本丸跡から明石城の北側に当たる桜堀へ下ってみました。
「堀」と名前が付けられていますが、急な斜面に囲まれて谷底の池といった雰囲気です。明石駅から眺めただけでは、城内にこんな景色があるとはとても想像ができませんね。

小笠原忠真が候補地の中からこの地を明石城の築城場所に選んだその決め手となったのがこの台地と池の存在です。この桜堀や北側にある剛の池はもともとこの地にあった池を拡幅して堀の機能を持たせたものです。また、北側を流れる明石川も天然の堀として利用しました。結局のところ、実際に堀を開いたのは南側の外堀・内堀と東側の台地上にある薬研堀のみと、とことん天然の地形を利用した城でした。明石城が着工された元和5(1619)年という時期は大坂夏の陣豊臣家が滅亡し、平和な江戸時代が始まった頃。その頃に明石城は中世の城郭のようにがっつり戦いを意図して作られたわけですから、何だかちょっと不思議な気がしてしまいます。

天守台

本丸に戻って見つけたのがこちらの石垣。こちらは天守台です。

明石城には本丸の四隅に巽櫓、坤櫓、乾櫓、艮櫓の櫓が設けられましたが、天守閣は台座が用意されたのみで建物が建設されることはありませんでした。先述のように明石城が築城された頃から平和な江戸時代が始まり、城に政治拠点としての機能が求められるようになりました。
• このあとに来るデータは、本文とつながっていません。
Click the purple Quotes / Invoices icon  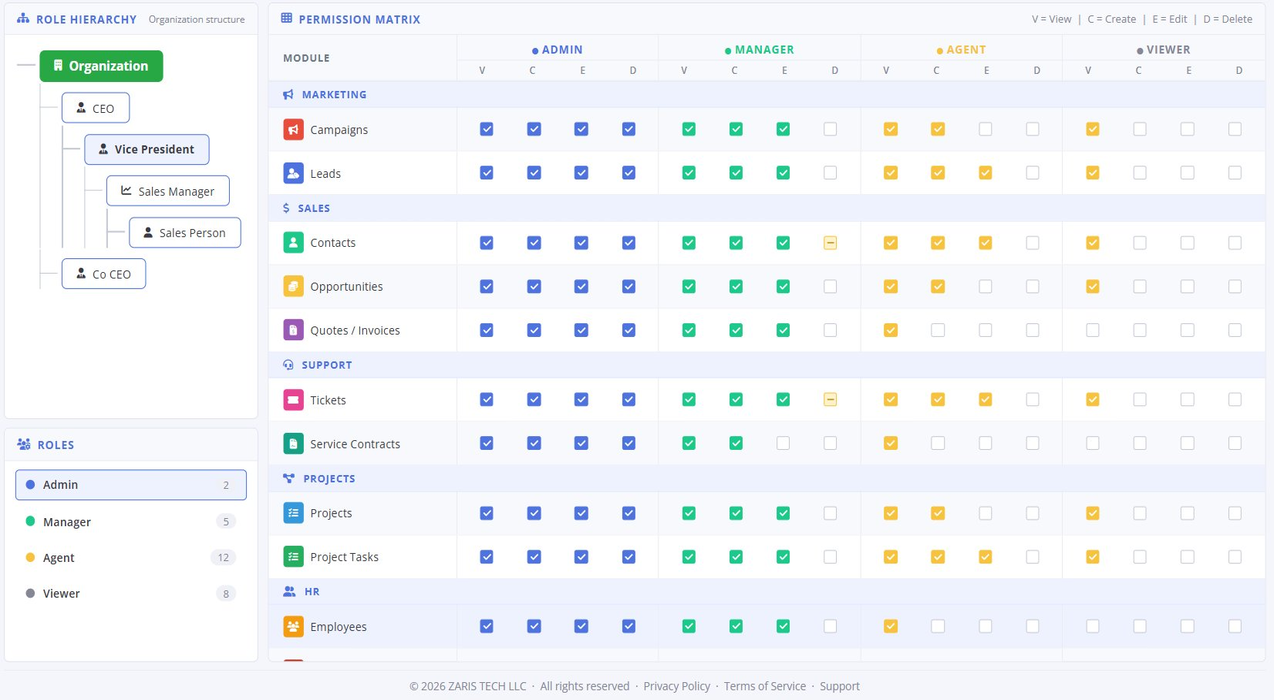(x=293, y=330)
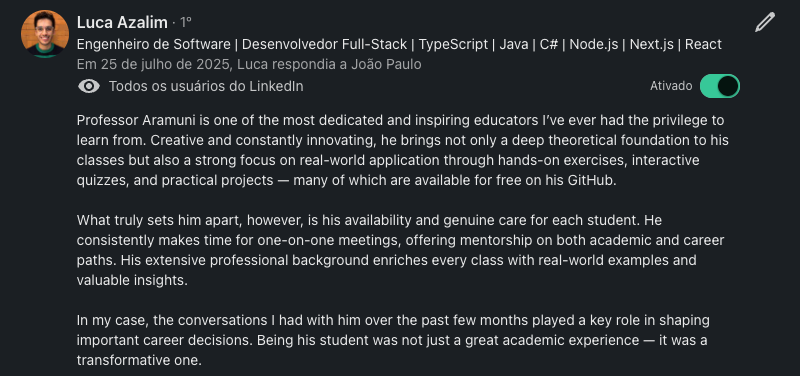Click the paragraph starting "In my case"

[x=393, y=340]
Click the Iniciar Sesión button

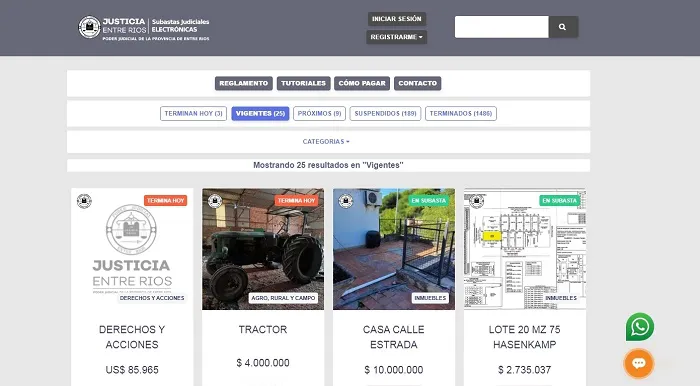click(x=396, y=19)
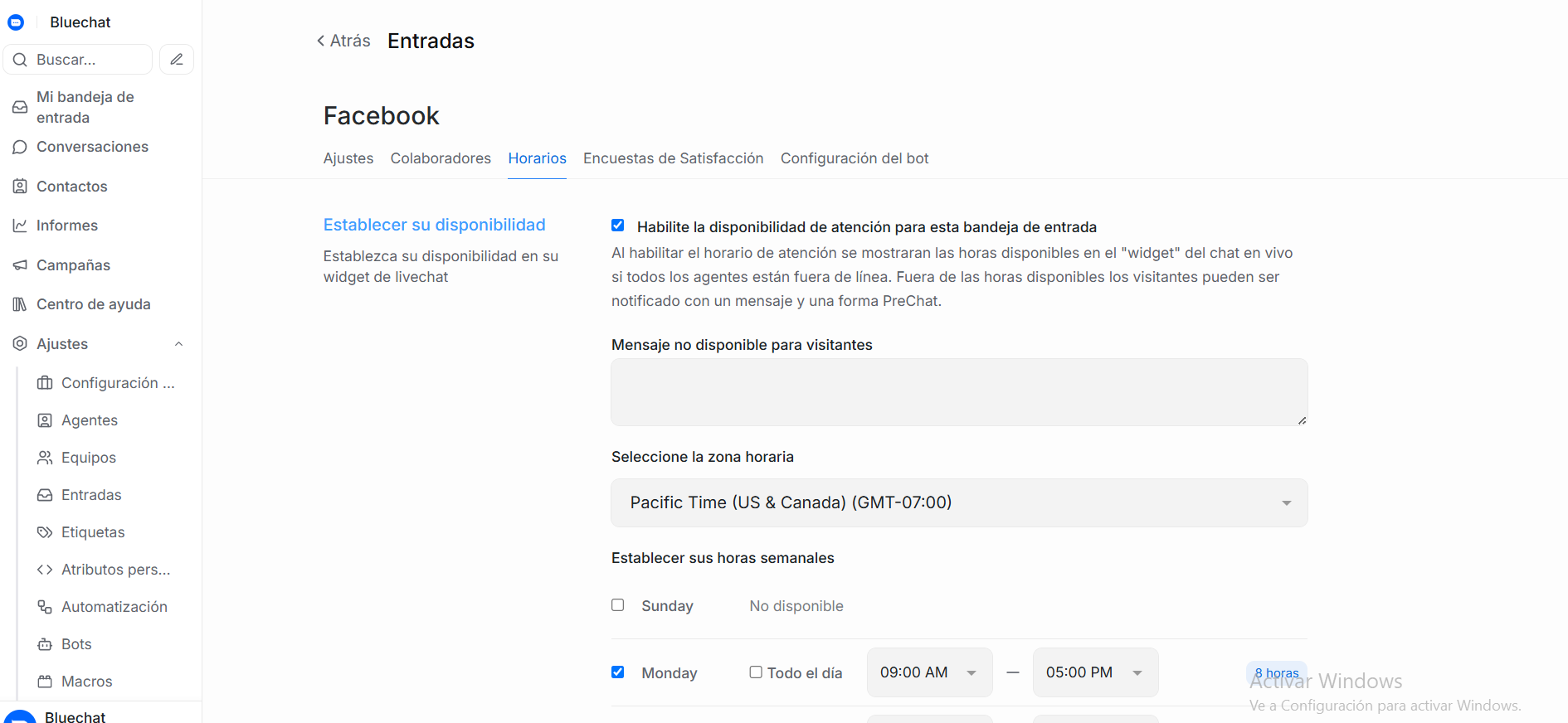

天守閣は戦いの際の指令拠点や城主の権威を示す象徴として設けられてきましたが、戦いの時代が終わると江戸幕府へ遠慮したり、天守閣自体が非効率な設備として建設が中止されたり江戸城や大坂城のように焼失したまま再建されない等の例が多くみられるようになりました。明石城もその一つですが、天守台の規模から五層程度の天守閣が計画されていたのではないかとの説もあるようです。五層といえば、規模は多少異なりますが、松本城名古屋城のような天守閣…。そういえば、小笠原忠真は明石に移る前に松本城主を務めていましたね。

坤櫓

城の南西にあるのが坤櫓です。明石城の櫓の中でも最も大きく、設けられなかった天守閣の役割を果たしていたとされています。もとはといえば伏見城の建物を移築したものとのことで、紅色が差された破風が何とも美しいですね。

明石城模型

櫓の中は一階のみが公開されていて、各種資料が展示されていました。中でも目を引いたのが明石城の復元模型です。博物館などでよくあるものではありますが、これまで見てきた明石城の高低差をこの模型ではっきりとわかることができました。小笠原忠真がこの地に中世的な城郭を築いた理由はわかりませんが、明石城がここに設けられたために、城と海の間に町が生まれ、海とともにある都市が生まれ、様々な文化が育まれていきました。私たちが明石焼きを食べることができるのも、ここに明石城があったから…、いえ、高低差があったからなのかもしれません。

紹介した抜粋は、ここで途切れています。